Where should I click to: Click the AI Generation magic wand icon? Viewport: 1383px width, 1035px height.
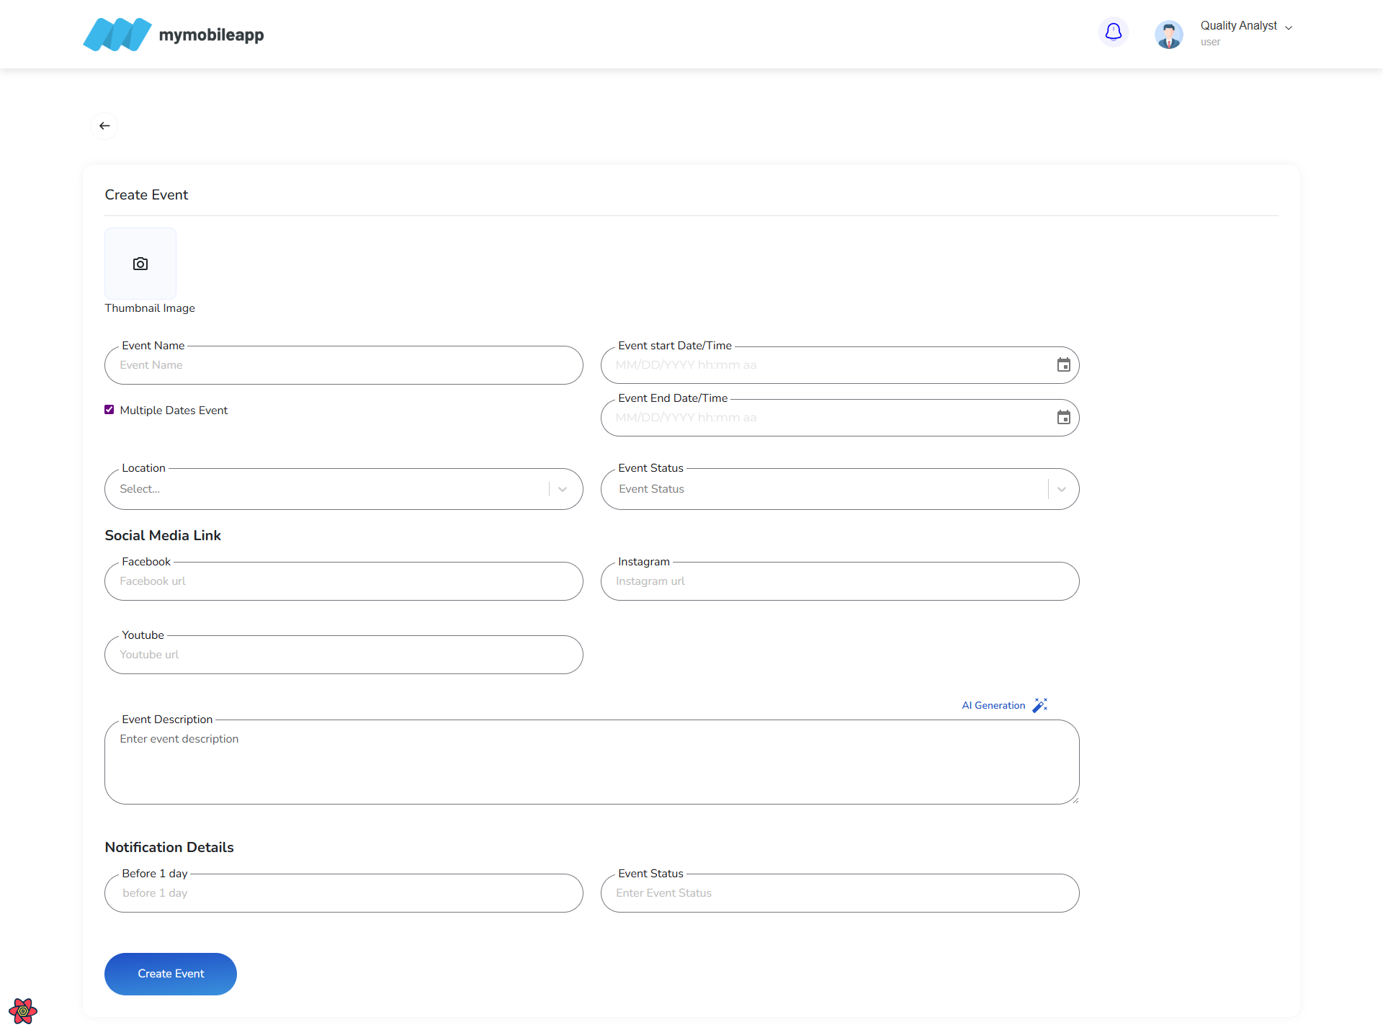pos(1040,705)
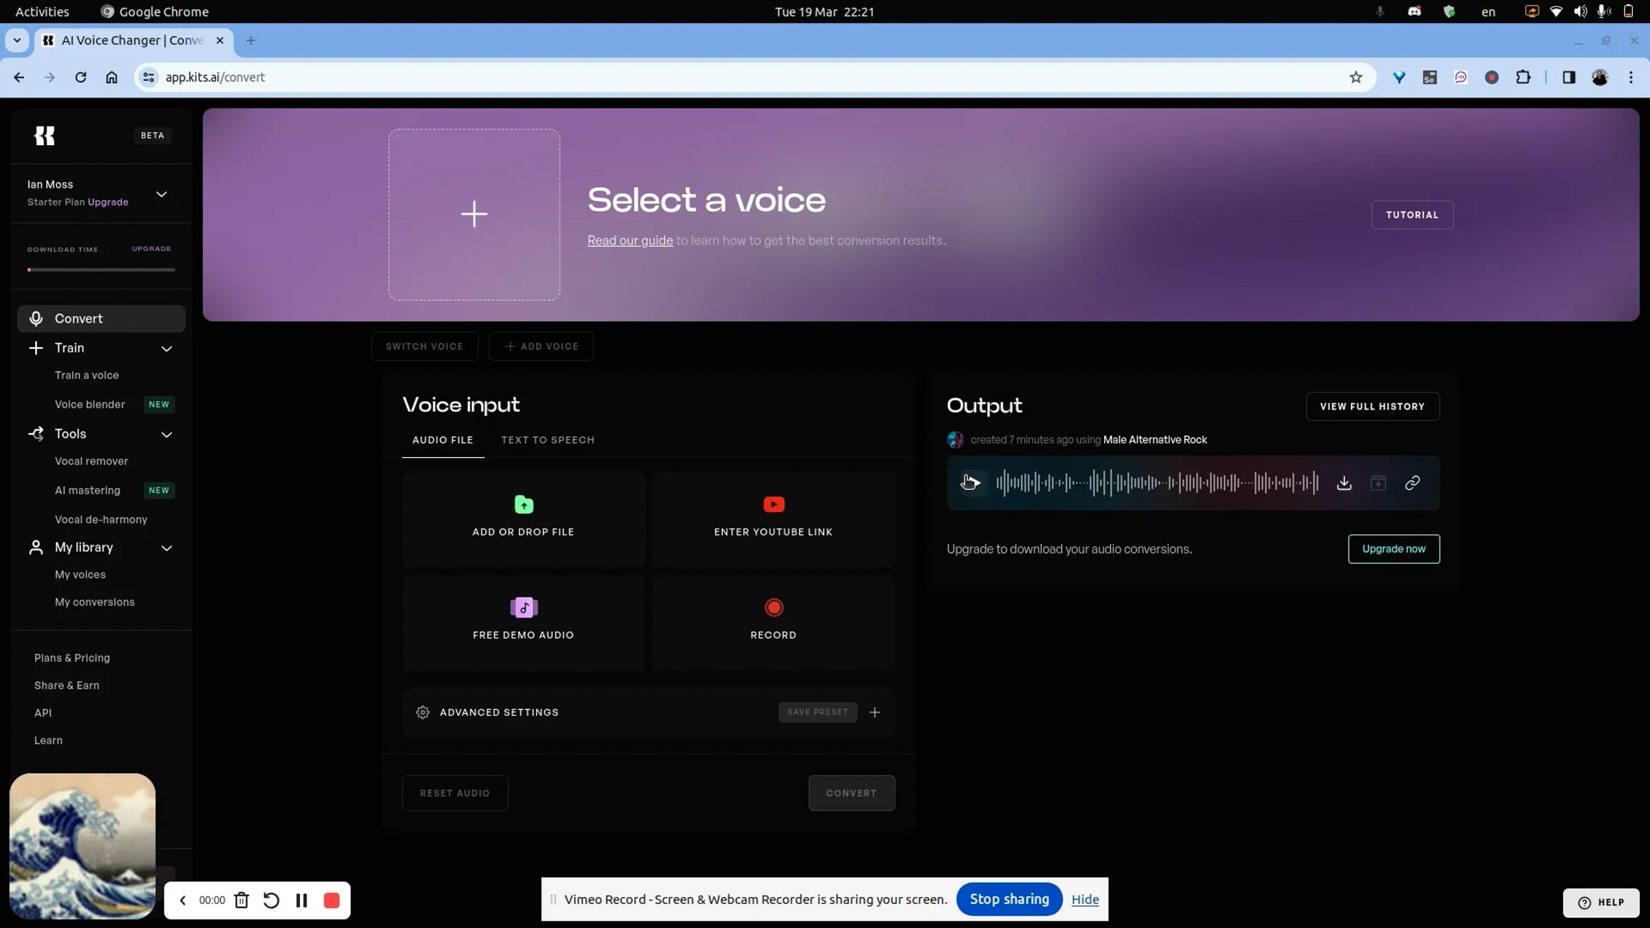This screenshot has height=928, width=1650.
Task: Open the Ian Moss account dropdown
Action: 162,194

# [Task goal]
Restate the material above word for word; pictures do not belong in the copy.

# [Solution for this problem]
Where should I click to: Click the AI Generation magic wand icon? Viewport: 1383px width, 1035px height.
pos(1040,705)
This screenshot has height=928, width=1650.
Task: Open the Ian Moss account dropdown
Action: 162,194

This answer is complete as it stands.